BULL MARKET IN GOLD HAS MUCH FARTHER TO GO

Gold and silver prices are rising Wednesday, bucking the commodities' traditional trend against a strengthening dollar. Gold firmly re-established itself this week as a safe-haven asset. Jumps in the price of gold on Tuesday were largely driven by Greece's debt rating being cut to junk and Portugal's rating, which was also downgraded. This caused investors to move to safe-haven investments, specifically gold.
The gold price has broken above all resistance and the last remaining one is the November closing high at $1218. Once that is surpassed, gold could jump up to the $1300 level before this intermediate rise is over. (The Aden Sisters, April 27, 2010)
Furthering support for a bullish outlook in gold, The Aden Sisters assert in their April 27 commentary, "This month's jump up in precious metals, resources, and oil reinforces that the lows in February were likely the lows for the downward correction." In addition, they note that gold's decline was relatively mild, which indicates the underlying bull market is strong – despite the fact gold's already been rising for nine years.
In other commodities, crude oil continues to hover at $82 a barrel, steady with prices from Tuesday's market close.
Stocks are rallying today after yesterday's selloff on positive earnings and anticipation that the Federal Reserve will likely keep interest rates at their records lows until further data builds confidence in the stability of the U.S. economic recovery. U.S. stocks fell sharply on Tuesday after Greece's debt rating was cut to junk and Portugal's rating was downgraded. Concerns about "the meltdown in global markets" have been offset by stronger-than-expected corporate results, said Peter Cardillo, chief market economist for Avalon Partners.

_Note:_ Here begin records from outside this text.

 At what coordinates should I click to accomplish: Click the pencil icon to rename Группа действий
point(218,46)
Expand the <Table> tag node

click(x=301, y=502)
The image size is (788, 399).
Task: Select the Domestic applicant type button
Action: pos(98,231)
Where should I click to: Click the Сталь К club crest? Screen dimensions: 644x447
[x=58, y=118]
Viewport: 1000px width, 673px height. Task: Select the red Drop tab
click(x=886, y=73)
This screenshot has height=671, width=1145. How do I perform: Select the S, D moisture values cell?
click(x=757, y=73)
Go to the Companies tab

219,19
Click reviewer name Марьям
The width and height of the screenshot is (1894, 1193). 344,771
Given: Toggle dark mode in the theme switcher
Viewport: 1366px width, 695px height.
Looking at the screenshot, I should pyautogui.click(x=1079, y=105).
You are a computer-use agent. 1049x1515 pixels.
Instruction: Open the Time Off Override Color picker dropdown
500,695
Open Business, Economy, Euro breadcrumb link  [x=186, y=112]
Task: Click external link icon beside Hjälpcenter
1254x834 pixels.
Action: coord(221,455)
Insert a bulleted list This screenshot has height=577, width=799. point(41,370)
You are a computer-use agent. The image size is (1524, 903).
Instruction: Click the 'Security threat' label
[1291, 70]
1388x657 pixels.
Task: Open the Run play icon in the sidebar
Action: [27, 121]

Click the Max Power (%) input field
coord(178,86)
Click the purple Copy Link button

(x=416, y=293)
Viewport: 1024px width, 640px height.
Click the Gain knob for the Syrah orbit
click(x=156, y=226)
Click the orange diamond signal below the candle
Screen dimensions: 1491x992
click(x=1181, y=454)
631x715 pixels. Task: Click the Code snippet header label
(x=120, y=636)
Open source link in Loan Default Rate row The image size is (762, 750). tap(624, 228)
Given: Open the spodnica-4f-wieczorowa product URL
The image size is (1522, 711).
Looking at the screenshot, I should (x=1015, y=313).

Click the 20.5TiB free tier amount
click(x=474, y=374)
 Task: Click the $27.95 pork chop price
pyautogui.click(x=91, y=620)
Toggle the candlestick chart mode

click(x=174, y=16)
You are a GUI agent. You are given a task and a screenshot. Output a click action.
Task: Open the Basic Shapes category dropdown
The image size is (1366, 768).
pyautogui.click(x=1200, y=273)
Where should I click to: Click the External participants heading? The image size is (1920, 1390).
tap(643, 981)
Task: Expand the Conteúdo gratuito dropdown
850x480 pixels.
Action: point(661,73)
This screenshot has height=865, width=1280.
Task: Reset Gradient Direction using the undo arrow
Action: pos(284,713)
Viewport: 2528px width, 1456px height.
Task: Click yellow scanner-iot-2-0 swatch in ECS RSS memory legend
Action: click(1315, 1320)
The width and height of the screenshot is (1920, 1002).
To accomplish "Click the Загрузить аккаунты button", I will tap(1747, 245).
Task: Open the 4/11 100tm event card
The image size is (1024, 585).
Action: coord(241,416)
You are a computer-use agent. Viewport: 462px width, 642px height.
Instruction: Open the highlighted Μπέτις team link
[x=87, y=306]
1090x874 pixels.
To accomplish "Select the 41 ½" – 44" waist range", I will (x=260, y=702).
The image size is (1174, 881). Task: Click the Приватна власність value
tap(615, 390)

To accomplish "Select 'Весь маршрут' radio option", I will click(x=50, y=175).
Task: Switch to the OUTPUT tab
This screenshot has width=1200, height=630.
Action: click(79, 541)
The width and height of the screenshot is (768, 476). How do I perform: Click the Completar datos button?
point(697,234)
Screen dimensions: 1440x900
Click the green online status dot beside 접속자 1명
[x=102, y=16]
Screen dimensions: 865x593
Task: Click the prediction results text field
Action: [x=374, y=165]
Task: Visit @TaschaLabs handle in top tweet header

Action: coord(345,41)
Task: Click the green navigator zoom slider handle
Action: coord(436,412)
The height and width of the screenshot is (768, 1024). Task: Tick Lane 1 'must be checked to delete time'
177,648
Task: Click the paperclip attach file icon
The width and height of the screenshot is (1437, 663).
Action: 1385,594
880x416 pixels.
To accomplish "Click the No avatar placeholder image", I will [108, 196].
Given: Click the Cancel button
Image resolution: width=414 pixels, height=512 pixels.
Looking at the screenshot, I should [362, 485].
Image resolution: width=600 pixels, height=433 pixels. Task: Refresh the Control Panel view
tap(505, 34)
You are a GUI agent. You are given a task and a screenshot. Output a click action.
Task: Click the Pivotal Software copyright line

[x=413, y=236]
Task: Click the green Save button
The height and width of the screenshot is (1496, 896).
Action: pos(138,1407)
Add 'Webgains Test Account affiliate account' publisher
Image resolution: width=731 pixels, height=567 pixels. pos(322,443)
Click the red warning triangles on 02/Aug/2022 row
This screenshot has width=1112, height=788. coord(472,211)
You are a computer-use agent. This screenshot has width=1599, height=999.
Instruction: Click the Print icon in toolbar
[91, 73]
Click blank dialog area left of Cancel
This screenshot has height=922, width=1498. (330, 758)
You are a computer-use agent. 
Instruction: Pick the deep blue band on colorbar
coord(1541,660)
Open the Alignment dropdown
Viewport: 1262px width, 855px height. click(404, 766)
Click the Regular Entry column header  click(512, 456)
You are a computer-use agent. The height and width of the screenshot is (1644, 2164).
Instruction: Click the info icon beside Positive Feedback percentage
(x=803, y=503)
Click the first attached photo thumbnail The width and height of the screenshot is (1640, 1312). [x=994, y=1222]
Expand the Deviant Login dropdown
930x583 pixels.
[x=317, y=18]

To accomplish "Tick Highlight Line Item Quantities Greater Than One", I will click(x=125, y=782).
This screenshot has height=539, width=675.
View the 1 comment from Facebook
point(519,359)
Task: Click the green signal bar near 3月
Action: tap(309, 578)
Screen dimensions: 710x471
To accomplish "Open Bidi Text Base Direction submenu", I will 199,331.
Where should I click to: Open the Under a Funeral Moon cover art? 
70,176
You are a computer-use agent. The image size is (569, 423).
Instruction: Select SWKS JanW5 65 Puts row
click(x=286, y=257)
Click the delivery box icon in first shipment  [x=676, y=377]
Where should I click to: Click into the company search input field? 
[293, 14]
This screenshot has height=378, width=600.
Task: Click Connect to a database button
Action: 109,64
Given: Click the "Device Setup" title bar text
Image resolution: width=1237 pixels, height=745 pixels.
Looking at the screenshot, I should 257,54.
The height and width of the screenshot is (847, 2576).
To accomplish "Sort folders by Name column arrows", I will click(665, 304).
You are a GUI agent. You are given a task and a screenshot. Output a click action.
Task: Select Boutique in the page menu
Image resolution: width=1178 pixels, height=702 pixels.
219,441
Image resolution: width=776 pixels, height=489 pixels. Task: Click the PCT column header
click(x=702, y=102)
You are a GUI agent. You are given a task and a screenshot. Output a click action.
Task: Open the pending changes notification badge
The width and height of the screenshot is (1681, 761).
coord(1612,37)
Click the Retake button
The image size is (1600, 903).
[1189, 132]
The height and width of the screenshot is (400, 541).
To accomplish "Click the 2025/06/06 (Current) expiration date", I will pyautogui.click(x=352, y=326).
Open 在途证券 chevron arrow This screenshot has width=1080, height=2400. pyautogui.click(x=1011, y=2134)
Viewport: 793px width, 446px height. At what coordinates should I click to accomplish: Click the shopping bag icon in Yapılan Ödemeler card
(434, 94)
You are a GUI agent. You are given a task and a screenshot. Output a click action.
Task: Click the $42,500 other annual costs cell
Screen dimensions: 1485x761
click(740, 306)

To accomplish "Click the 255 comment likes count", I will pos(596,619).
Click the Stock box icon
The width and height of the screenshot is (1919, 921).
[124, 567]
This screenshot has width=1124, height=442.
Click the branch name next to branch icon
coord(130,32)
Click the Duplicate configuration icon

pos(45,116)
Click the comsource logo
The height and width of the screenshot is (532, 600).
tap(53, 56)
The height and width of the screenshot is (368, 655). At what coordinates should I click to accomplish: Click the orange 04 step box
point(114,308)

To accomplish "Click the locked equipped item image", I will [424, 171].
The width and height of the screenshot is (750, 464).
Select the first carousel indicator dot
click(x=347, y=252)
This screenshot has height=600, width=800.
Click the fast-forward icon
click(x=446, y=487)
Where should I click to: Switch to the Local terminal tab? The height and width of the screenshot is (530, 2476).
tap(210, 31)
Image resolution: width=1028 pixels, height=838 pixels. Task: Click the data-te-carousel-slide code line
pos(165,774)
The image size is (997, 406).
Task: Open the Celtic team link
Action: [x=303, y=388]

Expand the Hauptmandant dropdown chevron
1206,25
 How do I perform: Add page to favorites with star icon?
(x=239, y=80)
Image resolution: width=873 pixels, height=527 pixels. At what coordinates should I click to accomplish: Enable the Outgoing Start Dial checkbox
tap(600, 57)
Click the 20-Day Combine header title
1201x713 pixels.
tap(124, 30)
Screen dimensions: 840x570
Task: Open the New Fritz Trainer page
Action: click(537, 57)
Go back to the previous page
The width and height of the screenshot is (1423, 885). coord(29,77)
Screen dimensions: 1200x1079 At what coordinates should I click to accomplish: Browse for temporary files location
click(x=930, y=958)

In other news, Republicans blocked Democrats efforts in the senate to commence debate on Wall Street Reform, while top Goldman Sachs executives, including the now infamous Fabrice Tourre, were grilled by a senate committee for more than 10 hours about their role in the financial crisis. In their testimony, Goldman executives continued to vehemently deny that they knowingly and maliciously misled investors. Testimony before the senate committee continues Wednesday.
Returning to precious metals, gold is continuing towards all time highs in both the dollar and euro, bucking the trend of traditional commodities. Analyst David Goldman of the Asia Times attributes this central banks continuing to flood the marketplace with currency in efforts to offset massive government debts. According to Goldman, the likely scenario is a portfolio shift out of currencies for investors and into gold. "If this happens, gold has no natural ceiling," he said.
Goldman's analysis, plus the continuing questions about China's gold position in the upcoming years points to what will likely be a continuing bull market for gold and a tremendous buying opportunity for investors in precious metals.